• Directions: Produce the full set of records below once more, exactly as they stand.

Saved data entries
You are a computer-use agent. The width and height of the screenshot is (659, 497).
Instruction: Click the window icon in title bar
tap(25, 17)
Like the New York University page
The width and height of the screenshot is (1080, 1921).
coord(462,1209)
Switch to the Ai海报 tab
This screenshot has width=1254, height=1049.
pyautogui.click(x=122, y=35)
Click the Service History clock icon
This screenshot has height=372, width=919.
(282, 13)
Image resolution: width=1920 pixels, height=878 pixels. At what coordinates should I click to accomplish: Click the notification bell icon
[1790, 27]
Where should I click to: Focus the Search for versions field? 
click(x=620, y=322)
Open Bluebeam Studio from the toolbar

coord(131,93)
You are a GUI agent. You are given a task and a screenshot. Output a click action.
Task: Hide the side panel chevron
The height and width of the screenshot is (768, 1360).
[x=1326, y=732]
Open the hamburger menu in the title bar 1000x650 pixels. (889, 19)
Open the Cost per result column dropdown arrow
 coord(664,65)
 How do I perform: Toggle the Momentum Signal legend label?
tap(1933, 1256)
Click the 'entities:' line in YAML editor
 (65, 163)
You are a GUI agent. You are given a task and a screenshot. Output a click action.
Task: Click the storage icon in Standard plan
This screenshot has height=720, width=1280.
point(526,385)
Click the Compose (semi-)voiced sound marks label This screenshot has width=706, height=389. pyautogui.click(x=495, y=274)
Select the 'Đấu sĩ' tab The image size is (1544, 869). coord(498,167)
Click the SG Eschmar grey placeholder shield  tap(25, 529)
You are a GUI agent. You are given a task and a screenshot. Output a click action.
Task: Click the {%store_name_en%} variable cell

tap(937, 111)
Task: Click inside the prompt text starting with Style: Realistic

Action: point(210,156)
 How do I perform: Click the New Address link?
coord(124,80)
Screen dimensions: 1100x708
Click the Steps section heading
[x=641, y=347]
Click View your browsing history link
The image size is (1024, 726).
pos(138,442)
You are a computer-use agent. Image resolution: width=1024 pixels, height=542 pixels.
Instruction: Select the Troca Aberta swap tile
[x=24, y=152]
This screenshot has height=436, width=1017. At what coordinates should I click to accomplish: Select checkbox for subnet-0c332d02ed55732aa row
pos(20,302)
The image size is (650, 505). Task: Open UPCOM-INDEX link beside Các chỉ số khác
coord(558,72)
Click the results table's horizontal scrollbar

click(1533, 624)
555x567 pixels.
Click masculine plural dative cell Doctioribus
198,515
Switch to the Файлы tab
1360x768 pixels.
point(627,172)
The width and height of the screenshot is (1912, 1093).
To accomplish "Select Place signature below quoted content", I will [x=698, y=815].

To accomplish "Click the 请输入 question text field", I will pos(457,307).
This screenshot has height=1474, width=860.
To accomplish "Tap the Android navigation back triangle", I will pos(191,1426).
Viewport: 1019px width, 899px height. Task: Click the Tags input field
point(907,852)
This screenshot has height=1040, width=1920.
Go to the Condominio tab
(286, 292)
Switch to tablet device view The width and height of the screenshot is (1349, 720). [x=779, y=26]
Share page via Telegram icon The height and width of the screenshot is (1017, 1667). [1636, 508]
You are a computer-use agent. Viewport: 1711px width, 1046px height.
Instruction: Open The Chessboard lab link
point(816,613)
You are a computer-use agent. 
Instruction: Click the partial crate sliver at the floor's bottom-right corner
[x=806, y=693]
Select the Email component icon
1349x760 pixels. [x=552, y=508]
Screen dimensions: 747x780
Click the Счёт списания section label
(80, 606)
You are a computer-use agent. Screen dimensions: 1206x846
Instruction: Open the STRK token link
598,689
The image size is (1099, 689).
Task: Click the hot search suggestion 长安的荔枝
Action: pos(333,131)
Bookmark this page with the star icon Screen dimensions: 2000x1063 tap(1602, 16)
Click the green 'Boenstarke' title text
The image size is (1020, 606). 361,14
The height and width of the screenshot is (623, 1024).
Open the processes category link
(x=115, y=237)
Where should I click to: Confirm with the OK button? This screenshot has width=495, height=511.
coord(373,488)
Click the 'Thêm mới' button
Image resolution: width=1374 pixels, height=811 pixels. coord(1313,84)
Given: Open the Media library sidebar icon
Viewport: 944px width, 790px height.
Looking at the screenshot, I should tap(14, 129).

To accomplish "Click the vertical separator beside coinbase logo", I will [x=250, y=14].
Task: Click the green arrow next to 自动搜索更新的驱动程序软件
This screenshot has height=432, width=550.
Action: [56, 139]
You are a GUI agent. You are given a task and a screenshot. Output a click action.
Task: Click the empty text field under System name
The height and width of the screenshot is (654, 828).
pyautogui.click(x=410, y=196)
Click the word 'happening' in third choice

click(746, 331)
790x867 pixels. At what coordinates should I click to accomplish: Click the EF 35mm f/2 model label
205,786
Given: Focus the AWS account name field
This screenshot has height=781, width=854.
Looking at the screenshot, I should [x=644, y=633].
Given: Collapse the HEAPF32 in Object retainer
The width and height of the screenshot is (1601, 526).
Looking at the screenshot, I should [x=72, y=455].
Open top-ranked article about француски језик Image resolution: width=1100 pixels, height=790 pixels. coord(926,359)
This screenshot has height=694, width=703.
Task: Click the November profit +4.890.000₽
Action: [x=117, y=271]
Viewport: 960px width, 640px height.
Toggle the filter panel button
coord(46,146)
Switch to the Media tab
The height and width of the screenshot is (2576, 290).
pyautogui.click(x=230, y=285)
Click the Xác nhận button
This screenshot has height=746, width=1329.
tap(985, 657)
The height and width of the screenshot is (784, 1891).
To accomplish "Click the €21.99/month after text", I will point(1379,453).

• Exercise response:
You are a computer-use agent. The width and height of the screenshot is (659, 497).
Instruction: Click the window icon in title bar
tap(25, 17)
Like the New York University page
The width and height of the screenshot is (1080, 1921).
coord(462,1209)
Switch to the Ai海报 tab
This screenshot has width=1254, height=1049.
pyautogui.click(x=122, y=35)
Click the Service History clock icon
This screenshot has height=372, width=919.
(282, 13)
Image resolution: width=1920 pixels, height=878 pixels. At what coordinates should I click to accomplish: Click the notification bell icon
[1790, 27]
Where should I click to: Focus the Search for versions field? 
click(x=620, y=322)
Open Bluebeam Studio from the toolbar

coord(131,93)
You are a GUI agent. You are given a task and a screenshot. Output a click action.
Task: Hide the side panel chevron
The height and width of the screenshot is (768, 1360).
[x=1326, y=732]
Open the hamburger menu in the title bar 1000x650 pixels. (889, 19)
Open the Cost per result column dropdown arrow
 coord(664,65)
 How do I perform: Toggle the Momentum Signal legend label?
tap(1933, 1256)
Click the 'entities:' line in YAML editor
 (65, 163)
You are a GUI agent. You are given a task and a screenshot. Output a click action.
Task: Click the storage icon in Standard plan
This screenshot has height=720, width=1280.
point(526,385)
Click the Compose (semi-)voiced sound marks label This screenshot has width=706, height=389. pyautogui.click(x=495, y=274)
Select the 'Đấu sĩ' tab The image size is (1544, 869). coord(498,167)
Click the SG Eschmar grey placeholder shield  tap(25, 529)
You are a GUI agent. You are given a task and a screenshot. Output a click action.
Task: Click the {%store_name_en%} variable cell

tap(937, 111)
Task: Click inside the prompt text starting with Style: Realistic

Action: point(210,156)
 How do I perform: Click the New Address link?
coord(124,80)
Screen dimensions: 1100x708
Click the Steps section heading
[x=641, y=347]
Click View your browsing history link
The image size is (1024, 726).
pos(138,442)
You are a computer-use agent. Image resolution: width=1024 pixels, height=542 pixels.
Instruction: Select the Troca Aberta swap tile
[x=24, y=152]
This screenshot has height=436, width=1017. At what coordinates should I click to accomplish: Select checkbox for subnet-0c332d02ed55732aa row
pos(20,302)
The image size is (650, 505). Task: Open UPCOM-INDEX link beside Các chỉ số khác
coord(558,72)
Click the results table's horizontal scrollbar

click(1533, 624)
555x567 pixels.
Click masculine plural dative cell Doctioribus
198,515
Switch to the Файлы tab
1360x768 pixels.
point(627,172)
The width and height of the screenshot is (1912, 1093).
To accomplish "Select Place signature below quoted content", I will [x=698, y=815].

To accomplish "Click the 请输入 question text field", I will pos(457,307).
This screenshot has height=1474, width=860.
To accomplish "Tap the Android navigation back triangle", I will pos(191,1426).
Viewport: 1019px width, 899px height. Task: Click the Tags input field
point(907,852)
This screenshot has height=1040, width=1920.
Go to the Condominio tab
(286, 292)
Switch to tablet device view The width and height of the screenshot is (1349, 720). [x=779, y=26]
Share page via Telegram icon The height and width of the screenshot is (1017, 1667). [1636, 508]
You are a computer-use agent. Viewport: 1711px width, 1046px height.
Instruction: Open The Chessboard lab link
point(816,613)
You are a computer-use agent. 
Instruction: Click the partial crate sliver at the floor's bottom-right corner
[x=806, y=693]
Select the Email component icon
1349x760 pixels. [x=552, y=508]
Screen dimensions: 747x780
Click the Счёт списания section label
(80, 606)
You are a computer-use agent. Screen dimensions: 1206x846
Instruction: Open the STRK token link
598,689
The image size is (1099, 689).
Task: Click the hot search suggestion 长安的荔枝
Action: pos(333,131)
Bookmark this page with the star icon Screen dimensions: 2000x1063 tap(1602, 16)
Click the green 'Boenstarke' title text
The image size is (1020, 606). 361,14
The height and width of the screenshot is (623, 1024).
Open the processes category link
(x=115, y=237)
Where should I click to: Confirm with the OK button? This screenshot has width=495, height=511.
coord(373,488)
Click the 'Thêm mới' button
Image resolution: width=1374 pixels, height=811 pixels. coord(1313,84)
Given: Open the Media library sidebar icon
Viewport: 944px width, 790px height.
Looking at the screenshot, I should tap(14, 129).

To accomplish "Click the vertical separator beside coinbase logo", I will [x=250, y=14].
Task: Click the green arrow next to 自动搜索更新的驱动程序软件
This screenshot has height=432, width=550.
Action: [56, 139]
You are a GUI agent. You are given a task and a screenshot. Output a click action.
Task: Click the empty text field under System name
The height and width of the screenshot is (654, 828).
pyautogui.click(x=410, y=196)
Click the word 'happening' in third choice

click(746, 331)
790x867 pixels. At what coordinates should I click to accomplish: Click the EF 35mm f/2 model label
205,786
Given: Focus the AWS account name field
This screenshot has height=781, width=854.
Looking at the screenshot, I should [x=644, y=633].
Given: Collapse the HEAPF32 in Object retainer
The width and height of the screenshot is (1601, 526).
Looking at the screenshot, I should [x=72, y=455].
Open top-ranked article about француски језик Image resolution: width=1100 pixels, height=790 pixels. coord(926,359)
This screenshot has height=694, width=703.
Task: Click the November profit +4.890.000₽
Action: [x=117, y=271]
Viewport: 960px width, 640px height.
Toggle the filter panel button
coord(46,146)
Switch to the Media tab
The height and width of the screenshot is (2576, 290).
pyautogui.click(x=230, y=285)
Click the Xác nhận button
This screenshot has height=746, width=1329.
tap(985, 657)
The height and width of the screenshot is (784, 1891).
To accomplish "Click the €21.99/month after text", I will point(1379,453).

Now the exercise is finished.